Trash Can Sinatras - Weightlifting

By Chason Wainwright

“Weightlifting” is an Exercise in Superior Songwriting

The lyrics to the opener, “Welcome Back,” on the Trash Can Sinatras new album, Weightlifting, could easily be a message to the band themselves. A few seconds into “Welcome Back” Francis Reader, the Trash Can Sinatras’ front man, sings: “Welcome back, back to health, back from the edge where we found you.” These lyrics mirror the reality the band has faced since 1996’s A Happy Pocket. After the release of A Happy Pocket, the band ended up declaring bankruptcy, but due to their love of making music together they managed to come back from the brink of financial ruin to release Weightlifting, a musically solid collection of songs that are as good, if not better (in some respects), that their previous albums. That is to say if you are a fan of their earlier albums, you will surely love the new record. Weightlifting picks up where A Happy Pocket left off and the two albums can be played back-to-back seamlessly despite the eight years that have passed between the two releases.

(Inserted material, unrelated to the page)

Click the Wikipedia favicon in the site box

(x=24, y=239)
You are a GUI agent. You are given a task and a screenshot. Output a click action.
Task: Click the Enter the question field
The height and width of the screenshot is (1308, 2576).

The Trash Can Sinatras have not really experimented very much on Weightlifting, instead choosing to stick with what they know best: extremely melodic, guitar driven pop. One thing that is noticeable on Weightlifting is that the majority of the tracks are fairly slower-tempo numbers. With the exceptions of “It’s a Miracle” and “Welcome Back,” the new record is very mellow. You could say that “Weightlifting” is a calmer, softer side of the Trash Can Sinatras, but that’s almost redundant because the band has never been known for producing blistering rock songs. After the high-powered opener, the Trash Can Sinatras glide right into “Got Carried Away,” which begins with a gorgeous guitar arpeggio. Reader sings “Wait ‘til I get over this phrase, a weakness hard to break. Was that a knock on an early grave? I’ve gone wrong way to be saved.” As they have been on previous Trash Can Sinatras releases, the lyrics on this record; are thoughtful reflections on life, never boring and often quite remarkable. “Freetime,” one of the stronger tracks on Weightlifting, has an infectious melody and optimistic lyrics: “Oh my lucky number’s been rolling all summer, And when the sun shines. I celebrate the beauty in life – it’s my duty in life.” Guitarists John Douglas and Paul Livingston weave lovely guitar textures all over the new album, utilizing guitar effects like the wah-wah and tremolo to create airy atmospherics. The best examples are on the slower-tempo songs “Usually” and “Leave Me Alone.”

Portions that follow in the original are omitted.